For computational reasons, we'll try to tune only the XGBClassifier model to improve its CV score (and hopefully its accuracy). We'll use a Bayesian Optimization method.

In [None]:
import optuna



def objective(trial):
    n_estimators = trial.suggest_int('n_estimators', 100, 400)
    max_depth = trial.suggest_int('max_depth', 3, 7)
    learning_rate = trial.suggest_loguniform('learning_rate', 1e-3, 0.3)
    subsample = trial.suggest_uniform('subsample', 0.6, 1.0)
    reg_alpha = trial.suggest_loguniform('reg_alpha', 1e-3, 10.0)

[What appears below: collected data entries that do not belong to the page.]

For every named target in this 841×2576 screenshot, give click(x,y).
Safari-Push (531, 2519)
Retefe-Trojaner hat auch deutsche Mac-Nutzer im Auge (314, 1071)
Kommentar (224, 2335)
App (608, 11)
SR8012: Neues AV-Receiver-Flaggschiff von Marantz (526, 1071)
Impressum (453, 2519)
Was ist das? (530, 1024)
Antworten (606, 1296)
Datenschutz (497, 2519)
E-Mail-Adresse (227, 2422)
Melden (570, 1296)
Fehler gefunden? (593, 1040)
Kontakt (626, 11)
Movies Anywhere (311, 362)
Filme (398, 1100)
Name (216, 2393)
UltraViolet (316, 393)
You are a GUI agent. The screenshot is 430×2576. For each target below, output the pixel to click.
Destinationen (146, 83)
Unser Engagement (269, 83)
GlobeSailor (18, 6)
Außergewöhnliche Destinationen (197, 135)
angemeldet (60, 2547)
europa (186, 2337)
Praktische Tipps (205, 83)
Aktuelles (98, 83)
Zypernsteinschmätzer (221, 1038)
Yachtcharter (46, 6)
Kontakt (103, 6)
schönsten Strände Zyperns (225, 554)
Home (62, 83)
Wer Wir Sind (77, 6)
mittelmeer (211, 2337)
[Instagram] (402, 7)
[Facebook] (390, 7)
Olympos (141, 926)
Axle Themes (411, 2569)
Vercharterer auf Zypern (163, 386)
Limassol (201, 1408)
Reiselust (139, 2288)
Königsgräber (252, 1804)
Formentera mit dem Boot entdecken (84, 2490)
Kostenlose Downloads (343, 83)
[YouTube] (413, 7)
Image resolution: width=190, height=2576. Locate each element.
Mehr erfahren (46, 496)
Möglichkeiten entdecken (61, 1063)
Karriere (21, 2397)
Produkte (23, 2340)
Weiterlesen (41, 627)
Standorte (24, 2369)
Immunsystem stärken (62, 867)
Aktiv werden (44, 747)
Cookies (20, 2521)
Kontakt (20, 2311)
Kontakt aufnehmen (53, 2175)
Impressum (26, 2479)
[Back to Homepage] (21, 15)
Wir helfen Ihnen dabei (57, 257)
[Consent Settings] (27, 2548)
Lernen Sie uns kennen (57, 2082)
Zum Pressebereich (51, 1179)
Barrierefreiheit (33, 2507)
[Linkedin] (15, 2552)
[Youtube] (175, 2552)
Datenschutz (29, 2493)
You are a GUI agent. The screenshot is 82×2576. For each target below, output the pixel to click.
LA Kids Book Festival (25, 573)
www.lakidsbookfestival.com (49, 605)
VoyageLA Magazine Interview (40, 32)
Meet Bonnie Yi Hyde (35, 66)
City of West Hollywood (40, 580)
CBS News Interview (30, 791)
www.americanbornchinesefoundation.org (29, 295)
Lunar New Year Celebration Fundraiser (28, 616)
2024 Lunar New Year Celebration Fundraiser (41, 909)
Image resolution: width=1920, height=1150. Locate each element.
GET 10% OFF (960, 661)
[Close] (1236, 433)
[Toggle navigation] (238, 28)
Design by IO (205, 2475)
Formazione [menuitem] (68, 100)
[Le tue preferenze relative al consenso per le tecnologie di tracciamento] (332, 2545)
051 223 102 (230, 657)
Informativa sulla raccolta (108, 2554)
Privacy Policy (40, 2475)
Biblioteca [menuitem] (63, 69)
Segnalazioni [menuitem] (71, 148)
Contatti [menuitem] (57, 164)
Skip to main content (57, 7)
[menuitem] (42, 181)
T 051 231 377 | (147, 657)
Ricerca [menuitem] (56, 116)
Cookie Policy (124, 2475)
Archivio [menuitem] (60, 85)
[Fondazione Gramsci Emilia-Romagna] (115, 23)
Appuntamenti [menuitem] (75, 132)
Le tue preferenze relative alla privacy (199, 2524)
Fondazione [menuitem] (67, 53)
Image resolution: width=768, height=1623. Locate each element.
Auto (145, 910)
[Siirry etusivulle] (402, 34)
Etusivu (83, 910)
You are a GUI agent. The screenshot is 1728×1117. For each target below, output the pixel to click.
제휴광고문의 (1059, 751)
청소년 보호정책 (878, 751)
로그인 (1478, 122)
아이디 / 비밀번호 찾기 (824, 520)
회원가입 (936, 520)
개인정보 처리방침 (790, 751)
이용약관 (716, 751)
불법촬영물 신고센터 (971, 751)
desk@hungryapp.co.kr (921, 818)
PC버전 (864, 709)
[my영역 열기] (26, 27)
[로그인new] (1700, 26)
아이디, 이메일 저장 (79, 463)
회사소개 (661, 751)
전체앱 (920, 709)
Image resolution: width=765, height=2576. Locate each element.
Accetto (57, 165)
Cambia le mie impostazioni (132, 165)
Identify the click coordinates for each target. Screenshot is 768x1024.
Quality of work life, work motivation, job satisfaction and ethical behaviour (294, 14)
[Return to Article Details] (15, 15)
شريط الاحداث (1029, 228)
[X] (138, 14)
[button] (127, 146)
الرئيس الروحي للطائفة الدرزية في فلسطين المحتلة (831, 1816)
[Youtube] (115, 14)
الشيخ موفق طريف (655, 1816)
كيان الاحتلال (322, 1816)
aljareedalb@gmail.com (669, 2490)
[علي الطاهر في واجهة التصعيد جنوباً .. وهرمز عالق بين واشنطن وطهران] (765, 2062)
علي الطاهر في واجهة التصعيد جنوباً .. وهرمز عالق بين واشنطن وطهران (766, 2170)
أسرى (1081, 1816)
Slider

    model = XGBClassifier(
        random_state=22,
        n_estimators=n_estimators,
        max_depth=max_depth,
        learning_rate=learning_rate,
        subsample=subsample,
        reg_alpha=reg_alpha,
        use_label_encoder=False,
        eval_metric='mlogloss'
    )


    mean_score = cross_val_score(model, X, y, cv=kf, scoring='accuracy').mean()
    return mean_score


study = optuna.create_study(direction='maximize')
study.optimize(objective, n_trials=50)


print("Best hyperparameters:", study.best_params)
print("Best accuracy:", study.best_value)

best_xgb_model =XGBClassifier(random_state=22, **study.best_params)

Let's see how the tuned XGBClassifiers performs on the test set.

In [None]:
best_xgb_model.fit(X_train, y_train)

best_xgb_pred = best_xgb_model.predict(X_test)

print(accuracy_score(y_test, best_xgb_pred))


## Conclusions

We managed to develop a ML model that predicts whether a URL is used for Phishing with an accuracy of **87%** (using only features extracted from the URL string). The importance of the features in the prediction of the result is not entirely clear (to us).